MATERIAL SHOWN:
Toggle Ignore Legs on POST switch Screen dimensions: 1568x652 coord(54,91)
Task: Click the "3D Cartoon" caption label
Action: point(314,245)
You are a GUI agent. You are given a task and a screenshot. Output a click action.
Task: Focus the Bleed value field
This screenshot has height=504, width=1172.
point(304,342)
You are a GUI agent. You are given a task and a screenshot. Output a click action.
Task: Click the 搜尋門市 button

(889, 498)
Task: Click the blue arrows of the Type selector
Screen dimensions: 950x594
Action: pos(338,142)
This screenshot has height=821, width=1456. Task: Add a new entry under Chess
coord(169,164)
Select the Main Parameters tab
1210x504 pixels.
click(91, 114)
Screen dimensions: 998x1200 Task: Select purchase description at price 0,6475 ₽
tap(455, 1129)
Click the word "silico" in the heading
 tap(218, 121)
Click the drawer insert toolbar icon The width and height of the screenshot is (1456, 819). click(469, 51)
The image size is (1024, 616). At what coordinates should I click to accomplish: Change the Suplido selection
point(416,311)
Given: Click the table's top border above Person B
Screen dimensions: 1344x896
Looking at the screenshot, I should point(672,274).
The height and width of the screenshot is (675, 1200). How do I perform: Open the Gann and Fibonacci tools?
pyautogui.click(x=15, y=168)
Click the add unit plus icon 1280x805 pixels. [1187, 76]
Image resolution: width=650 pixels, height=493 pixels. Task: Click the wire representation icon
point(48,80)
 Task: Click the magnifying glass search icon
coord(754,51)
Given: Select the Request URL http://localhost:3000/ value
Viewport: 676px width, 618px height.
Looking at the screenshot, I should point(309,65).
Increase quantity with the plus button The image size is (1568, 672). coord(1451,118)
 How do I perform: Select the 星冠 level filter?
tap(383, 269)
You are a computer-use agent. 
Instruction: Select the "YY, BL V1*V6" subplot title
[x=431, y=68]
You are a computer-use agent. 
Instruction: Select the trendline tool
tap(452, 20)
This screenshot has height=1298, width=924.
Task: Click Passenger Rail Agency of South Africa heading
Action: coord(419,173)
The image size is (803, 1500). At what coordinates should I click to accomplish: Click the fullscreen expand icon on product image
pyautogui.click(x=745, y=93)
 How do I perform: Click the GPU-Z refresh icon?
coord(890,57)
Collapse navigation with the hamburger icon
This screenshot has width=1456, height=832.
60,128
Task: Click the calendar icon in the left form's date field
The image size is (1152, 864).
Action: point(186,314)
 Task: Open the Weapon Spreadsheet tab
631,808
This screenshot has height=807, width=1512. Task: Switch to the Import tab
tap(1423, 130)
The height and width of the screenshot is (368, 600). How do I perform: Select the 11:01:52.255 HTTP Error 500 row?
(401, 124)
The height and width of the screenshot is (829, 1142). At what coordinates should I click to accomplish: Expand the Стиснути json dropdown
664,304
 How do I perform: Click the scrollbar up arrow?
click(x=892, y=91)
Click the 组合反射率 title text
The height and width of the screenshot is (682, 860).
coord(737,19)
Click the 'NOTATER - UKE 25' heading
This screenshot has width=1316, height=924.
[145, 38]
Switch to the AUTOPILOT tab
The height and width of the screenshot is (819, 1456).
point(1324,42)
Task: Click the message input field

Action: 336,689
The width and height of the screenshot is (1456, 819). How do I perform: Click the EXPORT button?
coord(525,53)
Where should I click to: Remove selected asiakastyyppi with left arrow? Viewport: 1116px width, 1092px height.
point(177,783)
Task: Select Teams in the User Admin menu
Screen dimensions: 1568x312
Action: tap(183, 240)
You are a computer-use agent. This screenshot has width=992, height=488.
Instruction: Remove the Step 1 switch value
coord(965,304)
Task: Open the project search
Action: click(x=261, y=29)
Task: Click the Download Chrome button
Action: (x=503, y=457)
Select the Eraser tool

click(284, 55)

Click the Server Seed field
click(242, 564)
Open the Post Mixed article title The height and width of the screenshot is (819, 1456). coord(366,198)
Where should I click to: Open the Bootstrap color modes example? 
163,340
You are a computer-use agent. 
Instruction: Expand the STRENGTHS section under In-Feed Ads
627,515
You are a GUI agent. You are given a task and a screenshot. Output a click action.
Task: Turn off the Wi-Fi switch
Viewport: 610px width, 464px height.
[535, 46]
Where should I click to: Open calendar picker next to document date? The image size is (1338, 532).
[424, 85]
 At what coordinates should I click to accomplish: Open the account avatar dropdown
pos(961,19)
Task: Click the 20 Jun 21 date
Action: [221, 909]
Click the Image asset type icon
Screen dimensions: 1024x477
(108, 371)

REQUEST: Copy out every line of the material above verbatim.

ANSWER IN FULL:
Toggle Ignore Legs on POST switch Screen dimensions: 1568x652 coord(54,91)
Task: Click the "3D Cartoon" caption label
Action: point(314,245)
You are a GUI agent. You are given a task and a screenshot. Output a click action.
Task: Focus the Bleed value field
This screenshot has height=504, width=1172.
point(304,342)
You are a GUI agent. You are given a task and a screenshot. Output a click action.
Task: Click the 搜尋門市 button

(889, 498)
Task: Click the blue arrows of the Type selector
Screen dimensions: 950x594
Action: pos(338,142)
This screenshot has height=821, width=1456. Task: Add a new entry under Chess
coord(169,164)
Select the Main Parameters tab
1210x504 pixels.
click(91, 114)
Screen dimensions: 998x1200 Task: Select purchase description at price 0,6475 ₽
tap(455, 1129)
Click the word "silico" in the heading
 tap(218, 121)
Click the drawer insert toolbar icon The width and height of the screenshot is (1456, 819). click(469, 51)
The image size is (1024, 616). At what coordinates should I click to accomplish: Change the Suplido selection
point(416,311)
Given: Click the table's top border above Person B
Screen dimensions: 1344x896
Looking at the screenshot, I should point(672,274).
The height and width of the screenshot is (675, 1200). How do I perform: Open the Gann and Fibonacci tools?
pyautogui.click(x=15, y=168)
Click the add unit plus icon 1280x805 pixels. [1187, 76]
Image resolution: width=650 pixels, height=493 pixels. Task: Click the wire representation icon
point(48,80)
 Task: Click the magnifying glass search icon
coord(754,51)
Given: Select the Request URL http://localhost:3000/ value
Viewport: 676px width, 618px height.
Looking at the screenshot, I should point(309,65).
Increase quantity with the plus button The image size is (1568, 672). coord(1451,118)
 How do I perform: Select the 星冠 level filter?
tap(383, 269)
You are a computer-use agent. 
Instruction: Select the "YY, BL V1*V6" subplot title
[x=431, y=68]
You are a computer-use agent. 
Instruction: Select the trendline tool
tap(452, 20)
This screenshot has height=1298, width=924.
Task: Click Passenger Rail Agency of South Africa heading
Action: coord(419,173)
The image size is (803, 1500). At what coordinates should I click to accomplish: Click the fullscreen expand icon on product image
pyautogui.click(x=745, y=93)
 How do I perform: Click the GPU-Z refresh icon?
coord(890,57)
Collapse navigation with the hamburger icon
This screenshot has width=1456, height=832.
60,128
Task: Click the calendar icon in the left form's date field
The image size is (1152, 864).
Action: point(186,314)
 Task: Open the Weapon Spreadsheet tab
631,808
This screenshot has height=807, width=1512. Task: Switch to the Import tab
tap(1423, 130)
The height and width of the screenshot is (368, 600). How do I perform: Select the 11:01:52.255 HTTP Error 500 row?
(401, 124)
The height and width of the screenshot is (829, 1142). At what coordinates should I click to accomplish: Expand the Стиснути json dropdown
664,304
 How do I perform: Click the scrollbar up arrow?
click(x=892, y=91)
Click the 组合反射率 title text
The height and width of the screenshot is (682, 860).
coord(737,19)
Click the 'NOTATER - UKE 25' heading
This screenshot has width=1316, height=924.
[145, 38]
Switch to the AUTOPILOT tab
The height and width of the screenshot is (819, 1456).
point(1324,42)
Task: Click the message input field

Action: 336,689
The width and height of the screenshot is (1456, 819). How do I perform: Click the EXPORT button?
coord(525,53)
Where should I click to: Remove selected asiakastyyppi with left arrow? Viewport: 1116px width, 1092px height.
point(177,783)
Task: Select Teams in the User Admin menu
Screen dimensions: 1568x312
Action: tap(183, 240)
You are a computer-use agent. This screenshot has width=992, height=488.
Instruction: Remove the Step 1 switch value
coord(965,304)
Task: Open the project search
Action: click(x=261, y=29)
Task: Click the Download Chrome button
Action: (x=503, y=457)
Select the Eraser tool

click(284, 55)

Click the Server Seed field
click(242, 564)
Open the Post Mixed article title The height and width of the screenshot is (819, 1456). coord(366,198)
Where should I click to: Open the Bootstrap color modes example? 
163,340
You are a computer-use agent. 
Instruction: Expand the STRENGTHS section under In-Feed Ads
627,515
You are a GUI agent. You are given a task and a screenshot. Output a click action.
Task: Turn off the Wi-Fi switch
Viewport: 610px width, 464px height.
[535, 46]
Where should I click to: Open calendar picker next to document date? The image size is (1338, 532).
[424, 85]
 At what coordinates should I click to accomplish: Open the account avatar dropdown
pos(961,19)
Task: Click the 20 Jun 21 date
Action: [221, 909]
Click the Image asset type icon
Screen dimensions: 1024x477
(108, 371)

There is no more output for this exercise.